45

549 21 4
                                    

"Eirel..!"

Panggilan Edward dihiraukannya, ia tidak ingin bertemu dengan sang kakak disaat seperti ini, entah mengapa hatinya tidak begitu tenang berada didekatnya. Neira terus melangkah keluar menuju toilet yang berada di ujung lorong. Namun, hatinya mencelos menyadari Edward tidak menyusul kepergiannya.

Sebenarnya, ia tidak berniat untuk ke toilet, tapi hanya tempat itu yang membuatnya bisa berpikir tenang.

Menyadarkan dirinya bahwa semua harus berubah, dan seharusnya seperti itu untuknya agar bisa menjalani hidupnya sendirian. Bukankah ia sudah berhasil hidup sendirian tanpa sang kakak.

Mengalihkan rasa hatinya dengan meruntuki kenapa juga harus berpakaian seperti laki-laki, pikirannya juga beralih apakah pemilik bungalow semewah ini membagi toilet dengan gender seperti halnya toilet di gedung perusahaan GSN, memisahkan antara toilet wanita dan toilet laki-laki.

Sungguh, jika benar begitu Neira harus memutuskan dengan cepat antara masuk toilet perempuan atau toilet laki-laki dengan penampilannya saat ini.

Dan benar saja saat langkahnya sudah berada di ujung lorong, pintu toilet itu benar-benar terpisah membuatnya agak frustasi dan berhenti sejenak di depannya.

Huh, apakah aku harus menghubungi pria itu dan memintanya mengajakku pulang saja.

Neira merogoh saku jasnya mencari keberadaan ponselnya. Harapan agar Leonar mengajaknya pulang setelah ia menghubunginya sirna sudah saat ponsel pintarnya tidak berada di dalamnya. Memegangi belakang leher, Neira mendengkus lelah sebelum akhirnya memutuskan untuk meraih handel pintu toilet pria.

Ragu untuk segera memasukinya, penglihatannya tertuju pada sosok pria yang membasuh wajahnya di westafel dengan begitu tenang. Apakah pria itu tidak menyadari bahwa ada empat orang pria dibelakangnya, sementara salah satu diantaranya memegang pisau kecil dibelakang badannya melangkah cepat kearah pria itu tak lain Leonar.

Ah, sungguhkah pria itu tidak memiliki kewaspadaan, padahal Hirosi bilang bahwa ia pernah menjadi seorang pemimpin mafia. Batin Neira sungguh menyangsikan, tangannya kini mencengkram handle pintu kuat sebelum bergerak gesit menyerang laki-laki bersenjata tersebut dengan tendangan yang cukup kuat.

----**--**-----

Sejak diperjalanan menuju bungalow tadi, Leonar hanya diam tanpa mengajak Neira bicara. Wanitanya itu-pun tidak bicara sepatah kata atau berargumen seperti sebelumnya, yang ada malah Hota yang begitu berisik setelah memasuki area bungalow. Pertanyaannya sungguh membuat hati Leonar tidak begitu tenang.

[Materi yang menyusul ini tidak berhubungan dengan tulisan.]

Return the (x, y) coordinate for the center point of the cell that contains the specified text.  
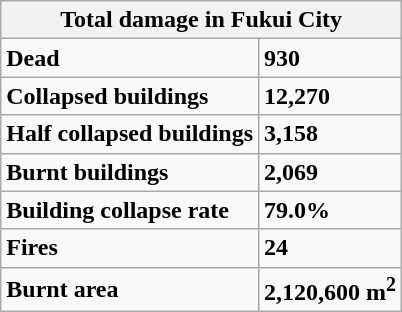
3,158 (330, 134)
Fires (130, 248)
12,270 (330, 96)
930 (330, 58)
Half collapsed buildings (130, 134)
Dead (130, 58)
79.0% (330, 210)
Total damage in Fukui City (202, 20)
Burnt area (130, 290)
Burnt buildings (130, 172)
Collapsed buildings (130, 96)
2,069 (330, 172)
2,120,600 m2 (330, 290)
Building collapse rate (130, 210)
24 (330, 248)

"Anda benar-benar mempertemukan nona Neira dengan kakaknya ditempat ini? Apakah tidak membahayakan keselamatan nona Neira bila anda melepasnya?" pertanyaan Hota tersebut lah yang benar-benar merisaukan Leonar saat ia tidak menemani istrinya tersebut untuk menemui Edward Maulana, sang kakak. Ia hanya belum ingin menunjukkan diri hanya karena menjaga keselamatan wanitanya.

Tapi, apakah keputusannya benar. Bilakah Neira menginginkan berada disisi sang kakak. Maka, ia benar-benar berjanji pada dirinya sendiri untuk menjemputnya setelah selesai dengan urusan yang harus ditanganinya. Dan ia harus cepat menyelesaikannya agar Neira tidak lagi mengira kalau ia meninggalkannya.

Penggelapan dana tiga milyar lebih dari anak perusahaannya di Cina sungguh bukan hanya ulah seorang saja, tapi ada beberapa orang kuat yang mendalanginya. Terlebih ada orang-orang yang sudah sengaja membuatnya terlihat terlibat kejahatan dunia internasional dengan mengatas namakan namanya.

Setelah menemui beberapa koleganya, Leonar menuju toilet hanya untuk membasuh wajahnya yang sungguh lelah dan sedikit tegang, ia sadar kalau ada beberapa orang yang mengikutinya. Kewaspadaannya seketika meningkat setelah berada dalam ruangan toilet yang tertutup.